Le télétravail peut être une solution de reclassement, sauf s'il est incompatible avec les fonctions du salarié
Attention, cette décision ne signifie pas que l'employeur doive automatiquement reclasser un salarié inapte en télétravail dès l'instant que le médecin du travail le préconise. Simplement, s'il écarte cette solution, il doit le justifier, à notre sens, par le fait que les fonctions du salarié sont incompatibles avec le télétravail.
On peut imaginer par exemple que le salarié doive encadrer une équipe qui travaille toujours en présentiel ou encore régulièrement rencontrer des clients. De tels arguments sont, à notre sens, de nature à justifier de l'impossibilité de reclasser le salarié en télétravail (sous réserve, naturellement, de ce que pourrait décider la Cour de cassation dans des décisions ultérieures). Mais le seul fait que l'entreprise ne pratique pas le télétravail ne constitue pas un argument recevable.
Cass. soc. 29 mars 2023, n° 21-15472 FB (extrait)
6. Aux termes de l'article L. 1226-10 du code du travail, dans sa rédaction antérieure à la loi n° 2016-1088 du 8 août 2016, lorsque, à l'issue des périodes de suspension du contrat de travail consécutives à un accident du travail ou à une maladie professionnelle, le salarié est déclaré inapte par le médecin du travail à reprendre l'emploi qu'il occupait précédemment, l'employeur lui propose un autre emploi approprié à ses capacités.
Cette proposition prend en compte, après avis des délégués du personnel, les conclusions écrites du médecin du travail et les indications qu'il formule sur l'aptitude du salarié à exercer l'une des tâches existant dans l'entreprise. Dans les entreprises d'au moins cinquante salariés, le médecin du travail formule également des indications sur l'aptitude du salarié à bénéficier d'une formation destinée à lui proposer un poste adapté.
L'emploi proposé est aussi comparable que possible à l'emploi précédemment occupé, au besoin par la mise en œuvre de mesures telles que mutations, transformations de postes ou aménagement du temps de travail.
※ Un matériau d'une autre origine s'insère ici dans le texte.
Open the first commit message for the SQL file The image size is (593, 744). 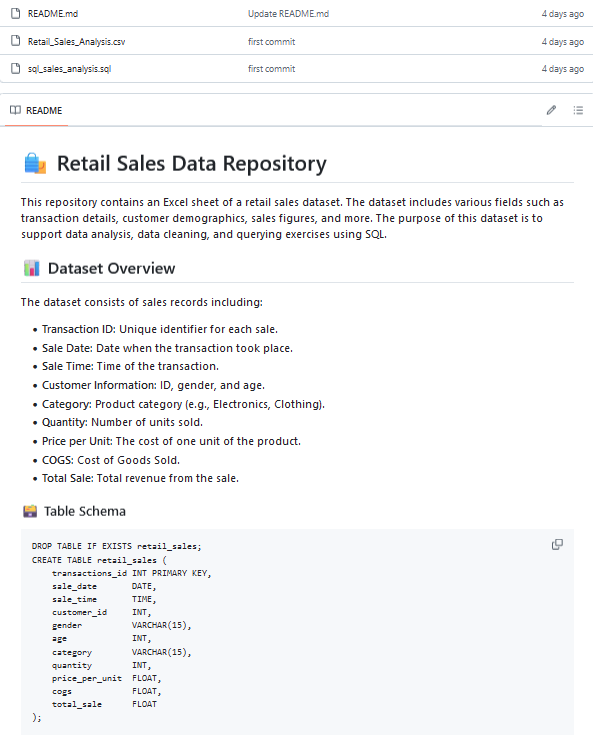271,69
7. L'article L. 1226-12 du même code dispose que lorsque l'employeur est dans l'impossibilité de proposer un autre emploi au salarié, il lui fait connaître par écrit les motifs qui s'opposent au reclassement.
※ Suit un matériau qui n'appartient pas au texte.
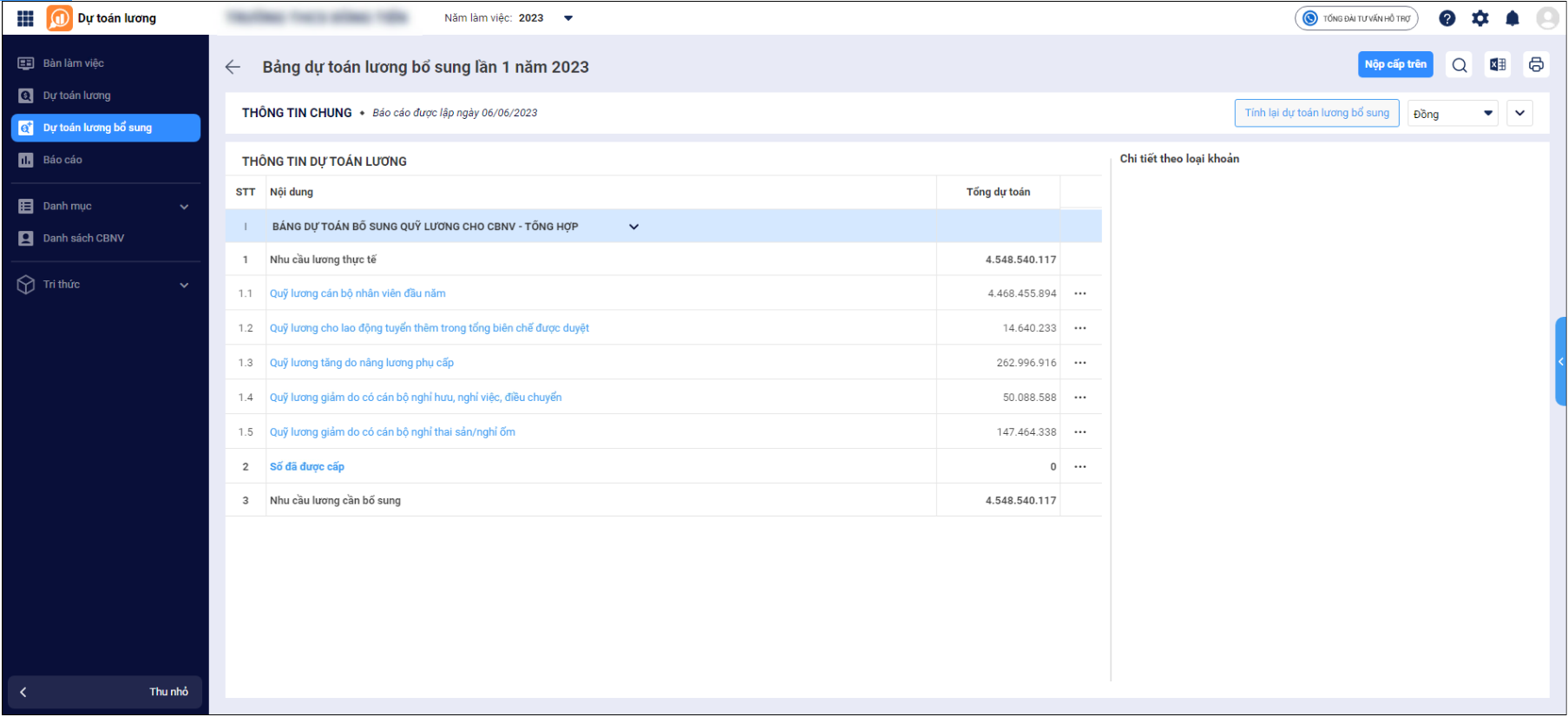Collapse the BẢNG DỰ TOÁN BỔ SUNG section
1568x717 pixels.
coord(633,227)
L'employeur ne peut rompre le contrat de travail que s'il justifie soit de son impossibilité de proposer un emploi dans les conditions prévues à l'article L. 1226-10, soit du refus par le salarié de l'emploi proposé dans ces conditions.
8. Il appartient à l'employeur de proposer au salarié, loyalement, en tenant compte des préconisations et indications du médecin du travail, un autre emploi approprié à ses capacités, aussi comparable que possible à l'emploi précédemment occupé, au besoin par la mise en œuvre de mesures telles que mutations, transformations de postes existants ou aménagement du temps de travail.
9. L'arrêt relève que le médecin du travail était parfaitement clair dans l'avis d'inaptitude du 17 février 2016 sur les dispositions à mettre en œuvre de nature à permettre à la salariée de conserver son emploi en précisant qu'elle pourrait occuper un poste administratif, sans déplacement, à temps partiel, en télétravail à son domicile avec aménagement de poste approprié et en confirmant cet avis le 7 juin 2016 en réponse aux questions de l'employeur.
10. L'arrêt retient encore que la salariée occupait en dernier lieu un poste de « coordinateur », que les missions accomplies et non contestées par l'employeur, d'une part ne supposaient pas l'accès aux dossiers médicaux et, d'autre part, étaient susceptibles d'être pour l'essentiel réalisées à domicile en télétravail et à temps partiel comme préconisé par le médecin du travail.
11. En l'état de ces constatations, dont elle a déduit que l'employeur n'avait pas loyalement exécuté son obligation de reclassement, et sans être tenue d'effectuer la recherche invoquée par le moyen pris en sa première branche dès lors que l'aménagement d'un poste en télétravail peut résulter d'un avenant au contrat de travail, la cour d'appel a légalement justifié sa décision.